### PROBLEM DESCRIPTION
Copy the data below word for word, from the line with "the personalities list" up to and including the line with "coord(265,624)". Leave out every other line.

### DATA PROVIDED
** begin **

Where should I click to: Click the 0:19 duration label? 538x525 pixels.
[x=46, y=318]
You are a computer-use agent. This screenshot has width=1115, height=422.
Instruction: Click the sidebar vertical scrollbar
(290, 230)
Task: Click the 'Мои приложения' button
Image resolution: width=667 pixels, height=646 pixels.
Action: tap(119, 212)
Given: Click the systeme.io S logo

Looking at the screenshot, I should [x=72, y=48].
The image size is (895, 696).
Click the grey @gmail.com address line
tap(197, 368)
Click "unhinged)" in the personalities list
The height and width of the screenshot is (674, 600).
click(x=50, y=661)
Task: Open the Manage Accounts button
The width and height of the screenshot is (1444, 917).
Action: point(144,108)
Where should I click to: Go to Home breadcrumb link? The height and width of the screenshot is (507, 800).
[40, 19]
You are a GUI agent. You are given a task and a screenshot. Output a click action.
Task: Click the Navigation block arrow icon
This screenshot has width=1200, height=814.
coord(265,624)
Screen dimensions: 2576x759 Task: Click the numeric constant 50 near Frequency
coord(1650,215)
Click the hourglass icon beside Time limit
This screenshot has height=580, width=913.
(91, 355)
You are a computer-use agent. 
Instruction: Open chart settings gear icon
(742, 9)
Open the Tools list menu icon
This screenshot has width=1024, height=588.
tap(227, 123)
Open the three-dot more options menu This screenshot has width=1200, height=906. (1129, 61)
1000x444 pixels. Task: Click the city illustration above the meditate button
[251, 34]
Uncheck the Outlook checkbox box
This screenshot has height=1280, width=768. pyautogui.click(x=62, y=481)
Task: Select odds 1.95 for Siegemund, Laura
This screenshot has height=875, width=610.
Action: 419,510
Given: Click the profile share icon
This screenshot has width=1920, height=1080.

** end **

### RESULT OF THE TASK
Click "unhinged)" in the personalities list
The height and width of the screenshot is (674, 600).
click(x=50, y=661)
Task: Open the Manage Accounts button
The width and height of the screenshot is (1444, 917).
Action: point(144,108)
Where should I click to: Go to Home breadcrumb link? The height and width of the screenshot is (507, 800).
[40, 19]
You are a GUI agent. You are given a task and a screenshot. Output a click action.
Task: Click the Navigation block arrow icon
This screenshot has width=1200, height=814.
coord(265,624)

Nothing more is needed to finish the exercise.